Yes. If your mother qualifies for Texas Medicaid STAR+PLUS or Community First Choice and chooses consumer-directed services, you can be hired as her paid attendant — assuming you are not her spouse and not her legal guardian. Adult children, grandchildren, nieces, nephews, and family friends are all allowed. You will complete a background check, TB test, basic orientation, and enroll with a Financial Management Services Agency.
Can a spouse be paid to provide care in Austin?
Not through Texas Medicaid — spouses are excluded from STAR+PLUS and CFC paid attendant rules. The two channels that can pay a spouse are the VA's Veteran Directed Care program (Austin veterans are referred through the broader VA North Texas Health Care System) and certain long-term care insurance policies with flexible cash benefits. State-funded CMPAS may pay a spouse in some assessments.
Why does Austin pay more than Houston or Dallas?
Austin's overall labor market is much tighter — unemployment is lower, the cost of living is higher, and home care agencies have to compete with tech-adjacent service jobs, restaurants, and retail for the same hourly workers. That has pushed both agency and private-pay rates up roughly $2/hour above Houston and Dallas.

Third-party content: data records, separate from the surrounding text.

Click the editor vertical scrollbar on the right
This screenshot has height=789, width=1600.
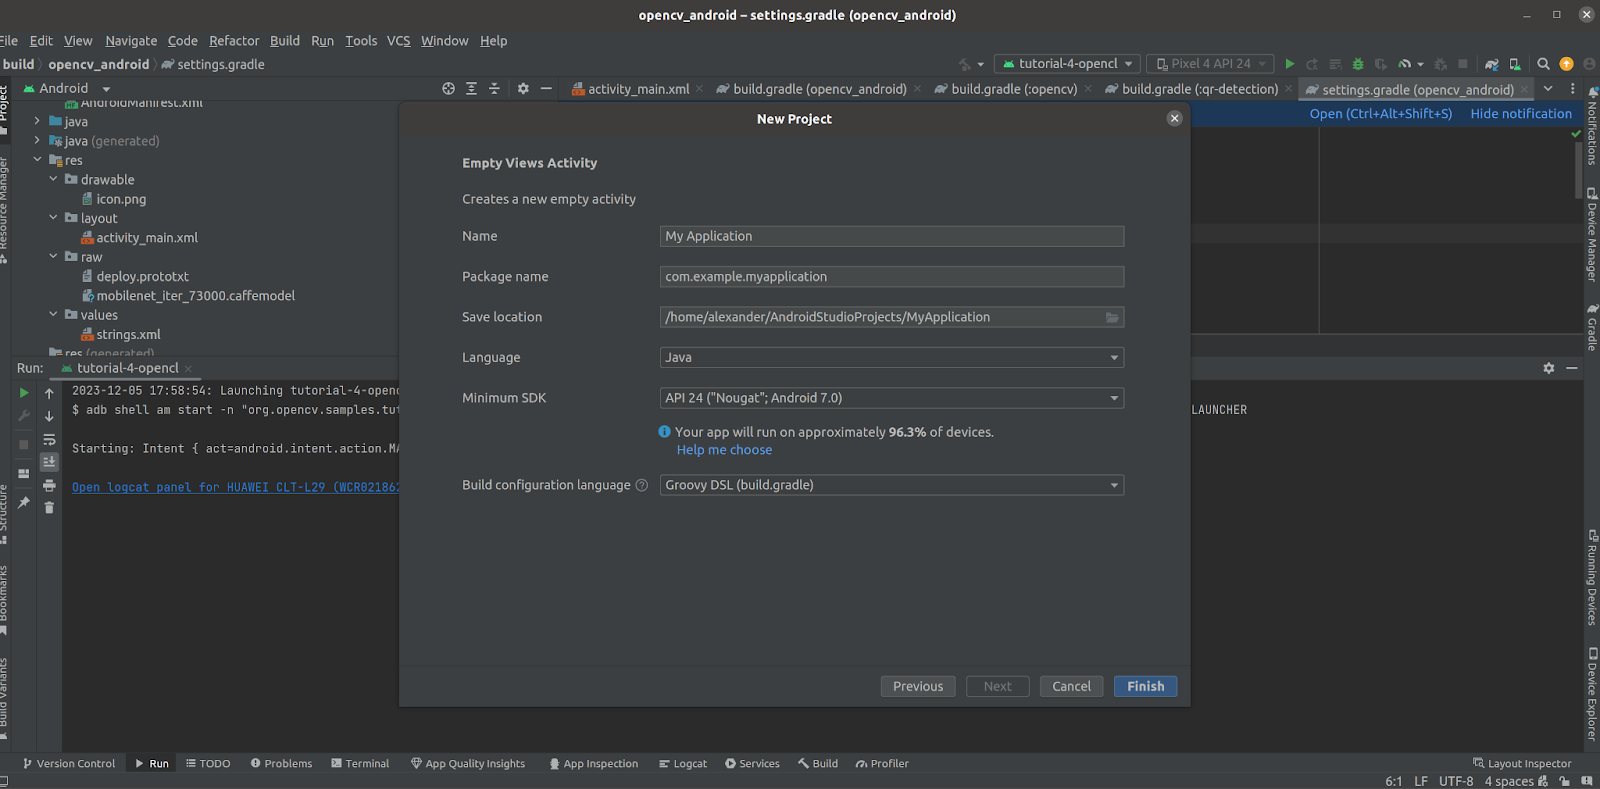[1578, 170]
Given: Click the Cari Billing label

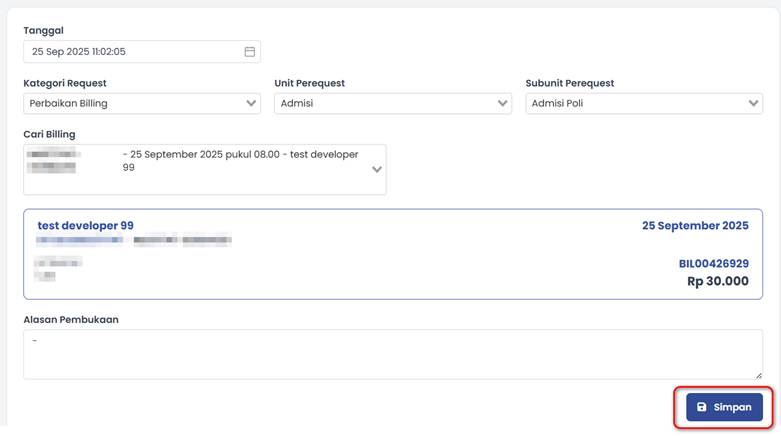Looking at the screenshot, I should pyautogui.click(x=49, y=134).
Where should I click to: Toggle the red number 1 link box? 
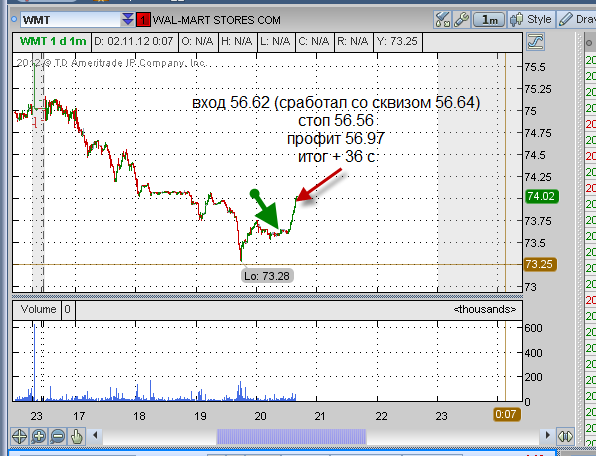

Which Austin neighborhoods and suburbs have the most caregiver jobs?
Highest concentration: Westlake, Tarrytown, Rollingwood, Lakeway, Steiner Ranch, Bee Cave, and Sun City Georgetown. The fast-growing suburbs of Cedar Park, Pflugerville, Round Rock, and Leander also have strong demand. Bilingual Spanish-speaking caregivers are in heavy demand in East Austin and Del Valle.

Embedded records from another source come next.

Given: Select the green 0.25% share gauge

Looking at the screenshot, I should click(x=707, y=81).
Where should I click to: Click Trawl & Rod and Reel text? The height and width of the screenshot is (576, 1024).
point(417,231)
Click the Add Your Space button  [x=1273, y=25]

How do I apply for Texas Medicaid in Austin so a family member can pay me?
Apply through YourTexasBenefits.com or call Texas HHSC at 2-1-1. Your family member is assessed for a nursing-home level of care. Once approved for STAR+PLUS or CFC, they pick an MCO operating in the Central Texas service area (UnitedHealthcare Community Plan, Wellpoint, Superior HealthPlan) and request consumer-directed services. The MCO's service coordinator connects you with a Financial Management Services Agency.
Is there enough caregiver work in Austin to make it a full-time job?
Yes, but most aides combine sources. A single Medicaid attendant assignment is usually 15–30 hours/week because the client's care plan is capped. Aides hit full-time by combining two Medicaid clients, adding a private-pay shift through a franchise agency, or taking a live-in role. The Sun City Georgetown market in particular has steady year-round demand for full-time companion and dementia care.